I know this has been asked before, but I need to know the optimal hardware for running Lightwave. We have had to return one set of computers already, even though they were brand new and built for us, they just can't run LW without crashing or being very slow. What does Newtek use? I can't afford to keep trying and returning computers, as we have a movie to make!

Lightwolf
02-24-2009, 06:26 AM
Wow, what kind of machines did you have?

Anything Quad Core with a semi-decent nVidia board should be just fine... and a Quadro if you can afford it.
Then again, I've never had issues with LW on any machine I've built...

Cheers,
Mike

Lightwolf
02-24-2009, 06:27 AM
I'd also go with Vista/XP x64 for the OS these days.
Absolutely. Actually, I'd go with Vista x64 and not bother with XP 64 either...

Cheers,
Mike

prospector
02-24-2009, 06:35 AM
Vista???????????

Yea anything Quad and at least GeForce 7950 GT and above.
As for renderfarm? All q8800 quads and they may or may not be integrated. They are cheep enoug.

*Data excerpts*

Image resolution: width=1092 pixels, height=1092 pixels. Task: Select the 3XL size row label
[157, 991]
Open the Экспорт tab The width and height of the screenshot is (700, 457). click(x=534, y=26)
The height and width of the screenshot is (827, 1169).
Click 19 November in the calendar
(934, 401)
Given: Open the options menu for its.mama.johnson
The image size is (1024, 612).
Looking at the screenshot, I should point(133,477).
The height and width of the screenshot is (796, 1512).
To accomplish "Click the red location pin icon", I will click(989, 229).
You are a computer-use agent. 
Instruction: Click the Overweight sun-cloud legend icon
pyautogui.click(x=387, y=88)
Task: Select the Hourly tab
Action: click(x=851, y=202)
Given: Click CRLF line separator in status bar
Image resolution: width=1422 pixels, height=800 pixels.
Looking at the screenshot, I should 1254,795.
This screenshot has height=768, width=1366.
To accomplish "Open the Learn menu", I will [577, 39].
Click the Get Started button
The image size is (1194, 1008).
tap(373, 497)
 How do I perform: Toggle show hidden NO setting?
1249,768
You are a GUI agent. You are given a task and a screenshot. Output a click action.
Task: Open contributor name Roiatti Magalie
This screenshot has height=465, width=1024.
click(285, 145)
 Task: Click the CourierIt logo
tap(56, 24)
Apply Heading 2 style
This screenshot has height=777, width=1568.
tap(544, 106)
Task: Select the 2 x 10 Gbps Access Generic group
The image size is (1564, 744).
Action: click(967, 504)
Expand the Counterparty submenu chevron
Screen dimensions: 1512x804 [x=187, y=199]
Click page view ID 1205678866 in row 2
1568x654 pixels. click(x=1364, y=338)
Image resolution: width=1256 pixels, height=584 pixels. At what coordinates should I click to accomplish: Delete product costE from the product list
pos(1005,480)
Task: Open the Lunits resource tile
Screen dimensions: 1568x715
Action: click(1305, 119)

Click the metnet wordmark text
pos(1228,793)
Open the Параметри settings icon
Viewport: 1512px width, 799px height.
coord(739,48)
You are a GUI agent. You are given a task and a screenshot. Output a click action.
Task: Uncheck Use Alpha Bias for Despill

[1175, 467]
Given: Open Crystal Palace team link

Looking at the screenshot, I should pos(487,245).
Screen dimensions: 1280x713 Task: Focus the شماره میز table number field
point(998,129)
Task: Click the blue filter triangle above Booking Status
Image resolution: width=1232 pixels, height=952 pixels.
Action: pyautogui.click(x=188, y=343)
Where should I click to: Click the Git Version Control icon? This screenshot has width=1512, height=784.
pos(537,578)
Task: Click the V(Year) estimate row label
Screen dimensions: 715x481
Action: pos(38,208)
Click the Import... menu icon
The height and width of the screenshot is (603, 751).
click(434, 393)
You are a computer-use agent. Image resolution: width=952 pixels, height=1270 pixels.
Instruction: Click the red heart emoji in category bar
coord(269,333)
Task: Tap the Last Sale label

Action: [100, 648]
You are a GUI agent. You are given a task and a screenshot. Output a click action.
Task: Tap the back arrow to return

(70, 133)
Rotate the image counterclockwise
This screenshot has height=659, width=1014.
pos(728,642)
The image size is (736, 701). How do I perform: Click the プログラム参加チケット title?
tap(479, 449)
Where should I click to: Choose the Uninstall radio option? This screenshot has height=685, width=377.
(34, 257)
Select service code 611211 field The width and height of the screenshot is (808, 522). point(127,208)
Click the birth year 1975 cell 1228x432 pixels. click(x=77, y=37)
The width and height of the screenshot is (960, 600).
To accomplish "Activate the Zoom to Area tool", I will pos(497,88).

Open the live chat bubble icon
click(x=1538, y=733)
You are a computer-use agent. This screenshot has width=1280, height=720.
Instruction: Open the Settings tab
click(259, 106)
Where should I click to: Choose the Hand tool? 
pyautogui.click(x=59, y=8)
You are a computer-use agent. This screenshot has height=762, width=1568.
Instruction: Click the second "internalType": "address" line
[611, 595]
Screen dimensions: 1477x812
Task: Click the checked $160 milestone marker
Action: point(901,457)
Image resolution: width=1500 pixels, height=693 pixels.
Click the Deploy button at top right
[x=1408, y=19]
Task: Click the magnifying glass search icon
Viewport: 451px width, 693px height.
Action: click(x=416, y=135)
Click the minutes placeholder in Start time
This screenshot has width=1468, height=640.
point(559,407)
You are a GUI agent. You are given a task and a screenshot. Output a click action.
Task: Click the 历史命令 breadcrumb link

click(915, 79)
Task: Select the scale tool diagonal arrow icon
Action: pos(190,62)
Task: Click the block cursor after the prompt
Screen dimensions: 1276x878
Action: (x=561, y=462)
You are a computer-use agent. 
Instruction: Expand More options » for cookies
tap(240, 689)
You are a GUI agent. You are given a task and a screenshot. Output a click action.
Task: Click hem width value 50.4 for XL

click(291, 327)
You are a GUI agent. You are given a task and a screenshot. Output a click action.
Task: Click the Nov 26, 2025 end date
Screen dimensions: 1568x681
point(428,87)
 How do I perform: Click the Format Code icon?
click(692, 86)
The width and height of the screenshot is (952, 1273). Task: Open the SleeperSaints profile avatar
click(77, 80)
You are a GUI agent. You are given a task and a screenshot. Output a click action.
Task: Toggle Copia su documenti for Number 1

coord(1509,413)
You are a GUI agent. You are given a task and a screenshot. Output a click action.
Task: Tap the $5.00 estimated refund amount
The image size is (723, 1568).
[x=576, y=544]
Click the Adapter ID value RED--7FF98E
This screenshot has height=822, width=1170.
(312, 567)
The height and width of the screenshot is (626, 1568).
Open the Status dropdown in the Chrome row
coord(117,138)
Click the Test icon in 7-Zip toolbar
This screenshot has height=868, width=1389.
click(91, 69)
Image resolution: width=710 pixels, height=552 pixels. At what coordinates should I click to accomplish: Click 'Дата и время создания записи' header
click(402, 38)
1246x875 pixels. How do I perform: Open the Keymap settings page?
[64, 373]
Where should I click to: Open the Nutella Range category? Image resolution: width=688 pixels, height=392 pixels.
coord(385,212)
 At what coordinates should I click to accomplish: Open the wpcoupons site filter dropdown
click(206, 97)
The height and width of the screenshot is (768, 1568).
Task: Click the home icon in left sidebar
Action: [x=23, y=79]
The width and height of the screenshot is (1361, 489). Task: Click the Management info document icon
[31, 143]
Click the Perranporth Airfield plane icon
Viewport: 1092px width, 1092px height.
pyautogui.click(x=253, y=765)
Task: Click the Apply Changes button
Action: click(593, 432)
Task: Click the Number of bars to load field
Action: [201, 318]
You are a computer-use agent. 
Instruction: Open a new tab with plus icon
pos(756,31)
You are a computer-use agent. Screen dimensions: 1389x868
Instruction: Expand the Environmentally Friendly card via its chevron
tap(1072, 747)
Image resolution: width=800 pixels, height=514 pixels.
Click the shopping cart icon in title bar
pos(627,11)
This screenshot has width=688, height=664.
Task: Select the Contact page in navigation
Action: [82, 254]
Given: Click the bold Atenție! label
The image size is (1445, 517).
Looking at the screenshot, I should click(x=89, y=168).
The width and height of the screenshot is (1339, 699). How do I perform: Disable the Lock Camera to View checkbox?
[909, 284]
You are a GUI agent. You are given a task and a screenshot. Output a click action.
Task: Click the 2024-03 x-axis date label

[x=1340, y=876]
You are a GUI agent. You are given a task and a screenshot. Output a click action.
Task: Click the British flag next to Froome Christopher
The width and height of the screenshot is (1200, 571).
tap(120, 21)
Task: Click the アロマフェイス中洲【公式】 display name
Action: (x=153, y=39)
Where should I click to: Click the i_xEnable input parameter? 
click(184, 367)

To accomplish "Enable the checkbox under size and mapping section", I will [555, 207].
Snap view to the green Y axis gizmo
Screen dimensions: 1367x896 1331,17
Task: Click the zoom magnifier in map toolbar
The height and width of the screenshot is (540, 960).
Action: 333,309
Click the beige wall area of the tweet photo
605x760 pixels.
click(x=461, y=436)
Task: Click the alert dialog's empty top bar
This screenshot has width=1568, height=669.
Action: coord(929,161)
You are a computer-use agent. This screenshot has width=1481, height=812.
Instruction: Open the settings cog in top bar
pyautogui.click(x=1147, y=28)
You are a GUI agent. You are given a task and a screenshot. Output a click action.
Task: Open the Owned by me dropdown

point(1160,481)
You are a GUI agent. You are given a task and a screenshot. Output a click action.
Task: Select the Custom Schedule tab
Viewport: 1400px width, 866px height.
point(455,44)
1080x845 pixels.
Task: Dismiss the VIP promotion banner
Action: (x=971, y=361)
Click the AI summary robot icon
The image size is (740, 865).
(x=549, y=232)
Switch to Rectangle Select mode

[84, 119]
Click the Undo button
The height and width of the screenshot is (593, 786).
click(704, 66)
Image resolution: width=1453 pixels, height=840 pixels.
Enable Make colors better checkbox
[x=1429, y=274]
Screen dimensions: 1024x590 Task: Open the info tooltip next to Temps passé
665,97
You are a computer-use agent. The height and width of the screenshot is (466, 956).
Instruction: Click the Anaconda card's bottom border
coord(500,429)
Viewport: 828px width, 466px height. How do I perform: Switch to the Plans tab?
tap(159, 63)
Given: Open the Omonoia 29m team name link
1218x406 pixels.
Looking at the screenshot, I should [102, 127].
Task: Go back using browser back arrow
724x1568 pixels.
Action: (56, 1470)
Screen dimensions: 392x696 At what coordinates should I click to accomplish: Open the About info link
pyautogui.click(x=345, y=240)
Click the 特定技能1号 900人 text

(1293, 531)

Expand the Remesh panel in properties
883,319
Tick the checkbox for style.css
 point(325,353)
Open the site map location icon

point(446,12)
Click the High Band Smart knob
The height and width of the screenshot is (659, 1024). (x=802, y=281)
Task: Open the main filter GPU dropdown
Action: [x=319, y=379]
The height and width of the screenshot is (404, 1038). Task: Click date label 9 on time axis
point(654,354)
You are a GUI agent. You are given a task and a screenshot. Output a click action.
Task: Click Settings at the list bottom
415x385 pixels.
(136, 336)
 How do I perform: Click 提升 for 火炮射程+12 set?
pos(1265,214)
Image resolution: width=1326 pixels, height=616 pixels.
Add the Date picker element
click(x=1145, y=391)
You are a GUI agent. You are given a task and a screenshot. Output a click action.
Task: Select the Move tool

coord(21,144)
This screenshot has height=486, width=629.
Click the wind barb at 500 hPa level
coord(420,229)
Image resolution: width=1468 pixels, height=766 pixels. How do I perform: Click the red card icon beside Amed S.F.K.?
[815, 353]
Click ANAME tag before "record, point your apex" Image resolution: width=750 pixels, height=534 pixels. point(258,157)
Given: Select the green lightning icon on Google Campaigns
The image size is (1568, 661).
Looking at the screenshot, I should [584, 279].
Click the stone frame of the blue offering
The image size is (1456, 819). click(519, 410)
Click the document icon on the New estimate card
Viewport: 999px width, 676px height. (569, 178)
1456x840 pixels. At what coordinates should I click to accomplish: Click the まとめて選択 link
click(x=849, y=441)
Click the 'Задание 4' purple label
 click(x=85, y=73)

*What the exercise asks*
Update the stretch of the Lightwave hardware thread from "Anything Quad Core" through "OS these days.", putting "high-end" in place of "semi-decent".

*Task output*
Anything Quad Core with a high-end nVidia board should be just fine... and a Quadro if you can afford it.
Then again, I've never had issues with LW on any machine I've built...

Cheers,
Mike

Lightwolf
02-24-2009, 06:27 AM
I'd also go with Vista/XP x64 for the OS these days.